著者:土屋哲雄
発行元:ダイヤモンド社
ワークマン式「しない経営」のまとめ
ワークマンが凄いと言うよりも、カインズグループが凄いんだよな。そして、土屋一族が凄いのですよ。イオンや、セブンアンドアイ、ファーストリテーリングの影に隠れていた超優良小売りグループが、一気に注目を浴びるようになった。その中心人物が、著者の土屋哲雄さん。そして、ワークマンだ。なんだろう?外資系企業の管理方針とも、国内資本のイケイケどんどん野会社とも違う。成長をするけれど、軸足をぶらさない。歩みはゆっくりだけれど、歩みは停めない。同族企業で、未上場企業だからなのか?真似しやすそうで、なかなか真似できない深い世界。
ワークマン式「しない経営」を読んだ理由
「面白いよ」って、職場で勧められたので
ワークマン式「しない経営」で仕事に活かせるポイント
手段を目的化しないってことだな。顧客管理をするとしても、何のために顧客管理をするのか?しっかり考えないとダメだということね
ワークマン式「しない経営」の目次
第1章 「しない会社」にやってきたジャングル・ファイター
第2章 ワークマン式「第2のブルーオーシャン市場」のつくり方
第3章 「しない経営」が最強の理由
第4章 データ活用ゼロの会社が「エクセル経営」で急成長した秘密
第5章 なぜ「エクセル」経営で社員がぐんぐん成長するのか
第6章 興味こそがやりきる経営のエンジンである
ワークマン式「しない経営」の感想
ワークマンプラスを立ち上げた、ワークマンの土屋さん。カインズホーム&ベイシアという企業集団を率いる土屋一族の方ですが、大学卒業後は商社で働いていたこともあり、理論的でかつ、馬力があって、最高です。

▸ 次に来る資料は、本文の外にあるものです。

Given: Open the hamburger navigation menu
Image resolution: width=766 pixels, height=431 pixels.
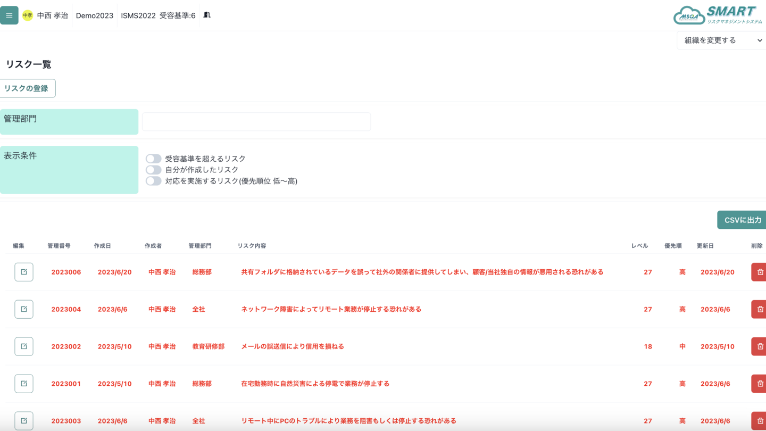Looking at the screenshot, I should point(9,15).
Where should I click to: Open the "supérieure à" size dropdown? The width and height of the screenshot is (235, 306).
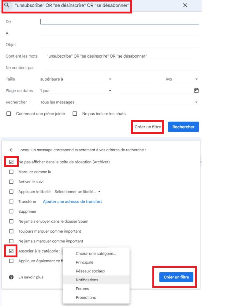[x=75, y=79]
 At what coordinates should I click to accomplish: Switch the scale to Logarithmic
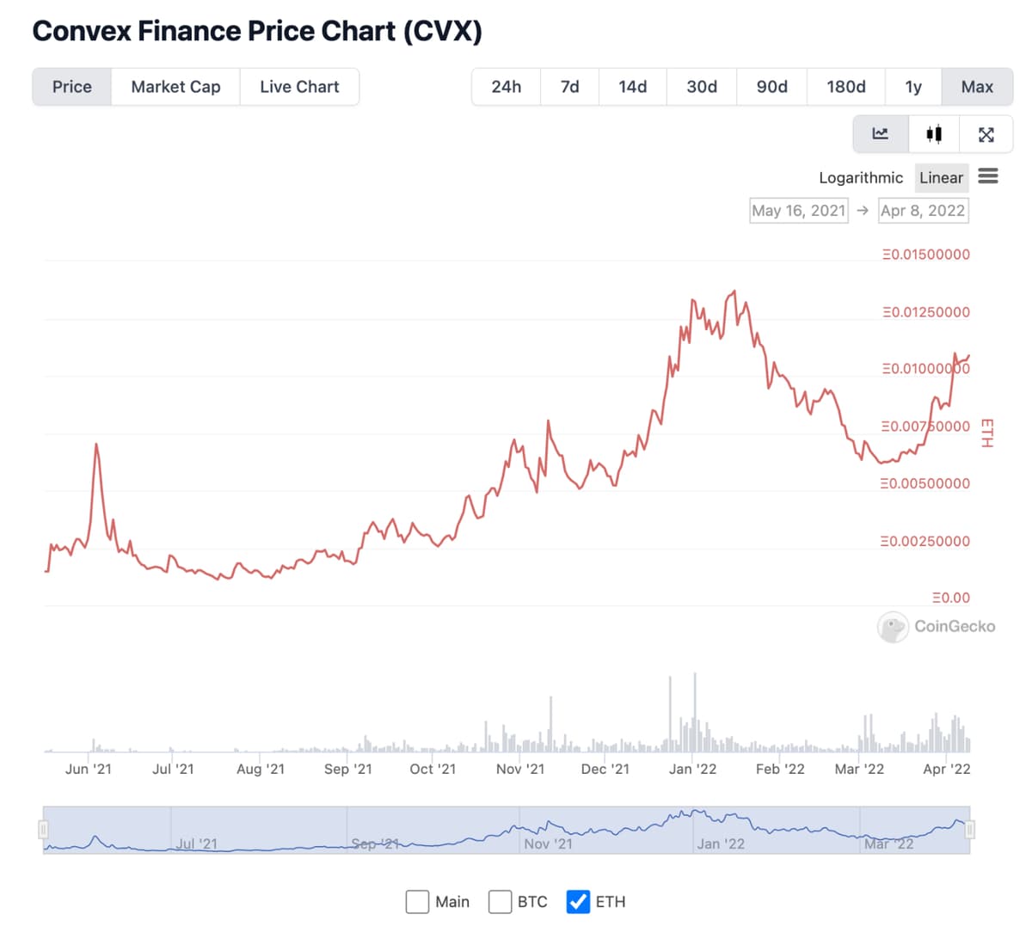(x=861, y=178)
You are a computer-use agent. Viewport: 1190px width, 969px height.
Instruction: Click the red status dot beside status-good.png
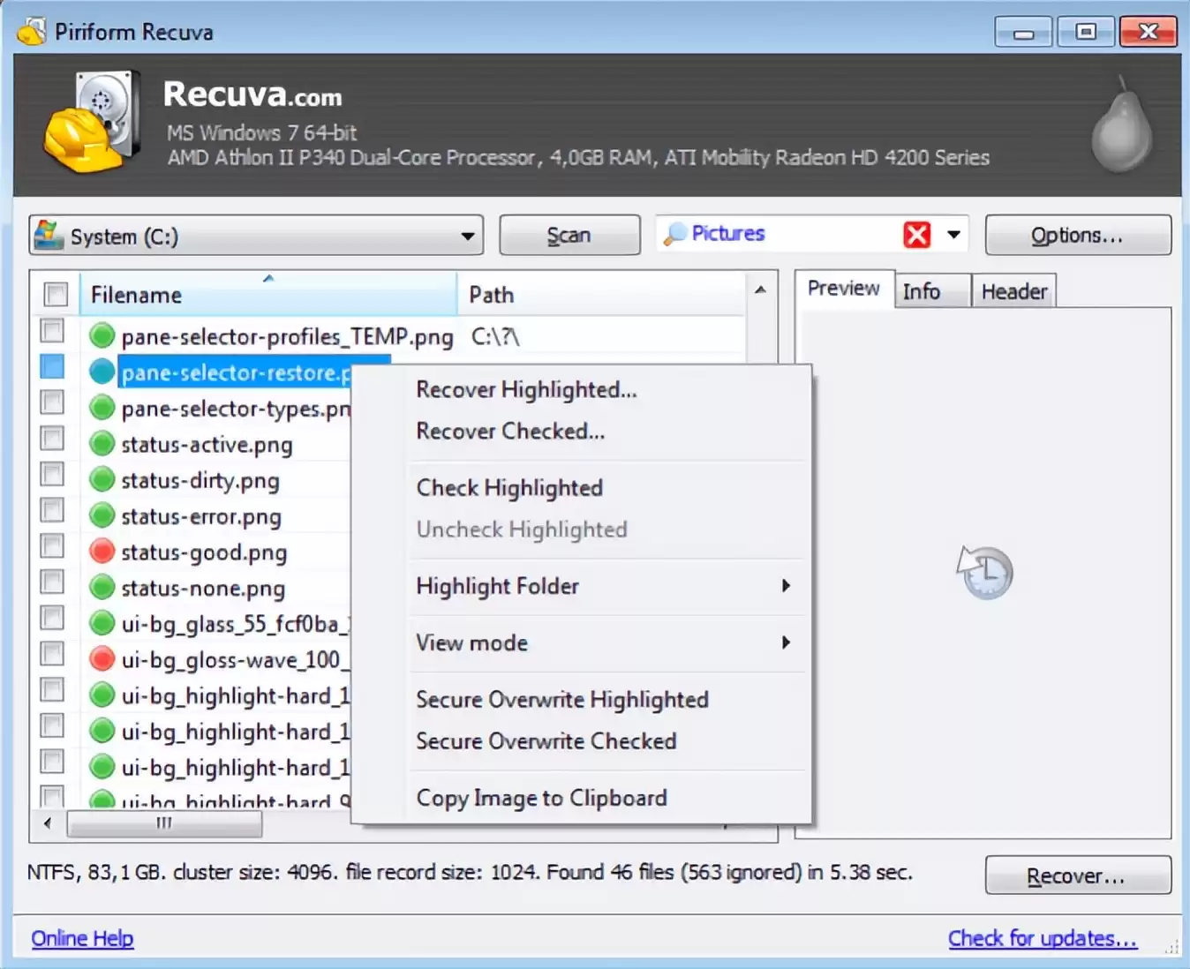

とはいえ、商社で新しいビジネスを立ち上げると言うことは、土屋家宗家から見ると「小さなビジネス」であるというのが面白いね。
ワークマンのブルーオーシャン市場の拡張(客層拡大)戦略と企業風土の改革(「しない経営」+「エクセル経営」)は、いま思い返せば、この言葉から始まった。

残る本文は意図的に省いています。